# start of Document passage

Thread: Avoiding superfluous buffer locking during nbtree backwards scans
Attached patch teaches nbtree backwards scans to avoid needlessly relocking a previously read page/buffer at the point where we need to consider reading the next page (the page to the left). Currently, we do this regardless of whether or not we already decided to end the scan, back when we read the page within _bt_readpage. We'll relock the page we've just read (and just unlocked), just to follow its left link, while making sure to deal with concurrent page splits correctly. But why bother relocking the page, or with thinking about concurrent splits, if we can already plainly see that we cannot possibly need to find matching tuples on the left sibling page? The patch just adds a simple precheck, which works in the obvious way. Seems like this was a missed opportunity for commit 2ed5b87f96. On HEAD, the following query requires 24 buffer hits (I'm getting a standard/forward index scan for this): select abalance from pgbench_accounts where aid in (1, 500, 1000, 1500, 2000, 3000) order by aid asc; However, we don't see that with the backwards scan variant: select abalance from pgbench_accounts where aid in (1, 500, 1000, 1500, 2000, 3000) order by aid desc; We actually see 30 buffer hits for this on HEAD. Whereas with the patch, both variants get only 24 buffer hits -- there's parity, at least in cases like these two. Note that we only "achieve parity" here because we happen to be using a SAOP, requiring multiple primitive index scans, each of which ends with its own superfluous lock acquisition. Backwards scans remain at a disadvantage with regard to buffer locks acquired in other cases -- cases that happen to involve scanning several sibling leaf pages in sequence (no change there). It's probably possible to fix those more complicated cases too. But that would require a significantly more complicated approach. I haven't touched existing comments in _bt_readnextpage that contemplate this possibility. -- Peter Geoghegan
Attachment
Re: Avoiding superfluous buffer locking during nbtree backwards scans
From
Matthias van de Meent
Date:
On Fri, 5 Jul 2024 at 18:48, Peter Geoghegan <pg@bowt.ie> wrote: > > Attached patch teaches nbtree backwards scans to avoid needlessly > relocking a previously read page/buffer at the point where we need to > consider reading the next page (the page to the left). +1, LGTM. This changes the backward scan code in _bt_readpage to have an approximately equivalent handling as the forward scan case for end-of-scan cases, which is an improvement IMO. Kind regards, Matthias van de Meent Neon (https://neon.tech/)

# end of Document passage
# start of Provided data

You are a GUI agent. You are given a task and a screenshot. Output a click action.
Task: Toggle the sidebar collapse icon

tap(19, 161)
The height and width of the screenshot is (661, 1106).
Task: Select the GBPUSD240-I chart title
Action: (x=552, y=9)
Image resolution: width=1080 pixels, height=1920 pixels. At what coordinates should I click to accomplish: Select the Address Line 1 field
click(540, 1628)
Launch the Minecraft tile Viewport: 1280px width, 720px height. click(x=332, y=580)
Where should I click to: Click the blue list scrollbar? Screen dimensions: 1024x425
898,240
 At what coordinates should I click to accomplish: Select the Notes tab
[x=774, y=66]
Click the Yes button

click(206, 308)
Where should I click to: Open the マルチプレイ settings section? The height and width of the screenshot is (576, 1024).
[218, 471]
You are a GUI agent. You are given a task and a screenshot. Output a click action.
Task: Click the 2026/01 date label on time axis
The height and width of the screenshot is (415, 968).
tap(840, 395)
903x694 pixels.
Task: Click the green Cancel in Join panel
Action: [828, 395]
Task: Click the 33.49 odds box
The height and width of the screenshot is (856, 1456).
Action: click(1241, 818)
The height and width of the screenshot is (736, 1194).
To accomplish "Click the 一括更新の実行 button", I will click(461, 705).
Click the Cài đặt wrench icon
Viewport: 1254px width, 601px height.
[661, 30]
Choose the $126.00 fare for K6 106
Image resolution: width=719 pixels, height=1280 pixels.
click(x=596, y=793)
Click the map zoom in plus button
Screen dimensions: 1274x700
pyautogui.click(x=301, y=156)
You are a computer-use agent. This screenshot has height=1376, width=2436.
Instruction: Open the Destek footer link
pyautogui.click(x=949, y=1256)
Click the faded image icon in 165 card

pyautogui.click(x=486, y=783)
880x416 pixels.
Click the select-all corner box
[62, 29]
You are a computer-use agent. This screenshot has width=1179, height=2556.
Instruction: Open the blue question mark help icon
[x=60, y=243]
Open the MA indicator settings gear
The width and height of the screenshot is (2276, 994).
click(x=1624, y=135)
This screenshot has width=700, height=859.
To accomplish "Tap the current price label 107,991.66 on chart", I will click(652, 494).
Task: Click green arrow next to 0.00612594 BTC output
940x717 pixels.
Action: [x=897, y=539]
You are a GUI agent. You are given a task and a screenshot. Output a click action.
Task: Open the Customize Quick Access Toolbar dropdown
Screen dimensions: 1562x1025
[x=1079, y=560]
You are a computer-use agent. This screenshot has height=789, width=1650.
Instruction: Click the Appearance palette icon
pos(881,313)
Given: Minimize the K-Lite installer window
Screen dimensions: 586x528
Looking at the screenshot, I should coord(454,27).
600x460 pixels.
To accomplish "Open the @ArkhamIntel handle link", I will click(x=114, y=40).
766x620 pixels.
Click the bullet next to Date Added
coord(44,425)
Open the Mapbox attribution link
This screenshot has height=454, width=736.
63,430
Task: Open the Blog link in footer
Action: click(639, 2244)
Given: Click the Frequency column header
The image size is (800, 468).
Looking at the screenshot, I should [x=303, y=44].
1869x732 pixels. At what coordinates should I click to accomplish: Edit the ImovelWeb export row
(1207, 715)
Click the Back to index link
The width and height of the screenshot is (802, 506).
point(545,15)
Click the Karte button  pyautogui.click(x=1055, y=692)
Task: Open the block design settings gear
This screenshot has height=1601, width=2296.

# end of Provided data

Instructions:
a: Reproduce the thread on nbtree backwards scans verbatim, in full.
b: Pull out each line of the rows that contains the string "resolution", matching case exactly.

Results by task:
a:
Thread: Avoiding superfluous buffer locking during nbtree backwards scans
Attached patch teaches nbtree backwards scans to avoid needlessly relocking a previously read page/buffer at the point where we need to consider reading the next page (the page to the left). Currently, we do this regardless of whether or not we already decided to end the scan, back when we read the page within _bt_readpage. We'll relock the page we've just read (and just unlocked), just to follow its left link, while making sure to deal with concurrent page splits correctly. But why bother relocking the page, or with thinking about concurrent splits, if we can already plainly see that we cannot possibly need to find matching tuples on the left sibling page? The patch just adds a simple precheck, which works in the obvious way. Seems like this was a missed opportunity for commit 2ed5b87f96. On HEAD, the following query requires 24 buffer hits (I'm getting a standard/forward index scan for this): select abalance from pgbench_accounts where aid in (1, 500, 1000, 1500, 2000, 3000) order by aid asc; However, we don't see that with the backwards scan variant: select abalance from pgbench_accounts where aid in (1, 500, 1000, 1500, 2000, 3000) order by aid desc; We actually see 30 buffer hits for this on HEAD. Whereas with the patch, both variants get only 24 buffer hits -- there's parity, at least in cases like these two. Note that we only "achieve parity" here because we happen to be using a SAOP, requiring multiple primitive index scans, each of which ends with its own superfluous lock acquisition. Backwards scans remain at a disadvantage with regard to buffer locks acquired in other cases -- cases that happen to involve scanning several sibling leaf pages in sequence (no change there). It's probably possible to fix those more complicated cases too. But that would require a significantly more complicated approach. I haven't touched existing comments in _bt_readnextpage that contemplate this possibility. -- Peter Geoghegan
Attachment
Re: Avoiding superfluous buffer locking during nbtree backwards scans
From
Matthias van de Meent
Date:
On Fri, 5 Jul 2024 at 18:48, Peter Geoghegan <pg@bowt.ie> wrote: > > Attached patch teaches nbtree backwards scans to avoid needlessly > relocking a previously read page/buffer at the point where we need to > consider reading the next page (the page to the left). +1, LGTM. This changes the backward scan code in _bt_readpage to have an approximately equivalent handling as the forward scan case for end-of-scan cases, which is an improvement IMO. Kind regards, Matthias van de Meent Neon (https://neon.tech/)

b:
Image resolution: width=1080 pixels, height=1920 pixels. At what coordinates should I click to accomplish: Select the Address Line 1 field
Image resolution: width=719 pixels, height=1280 pixels.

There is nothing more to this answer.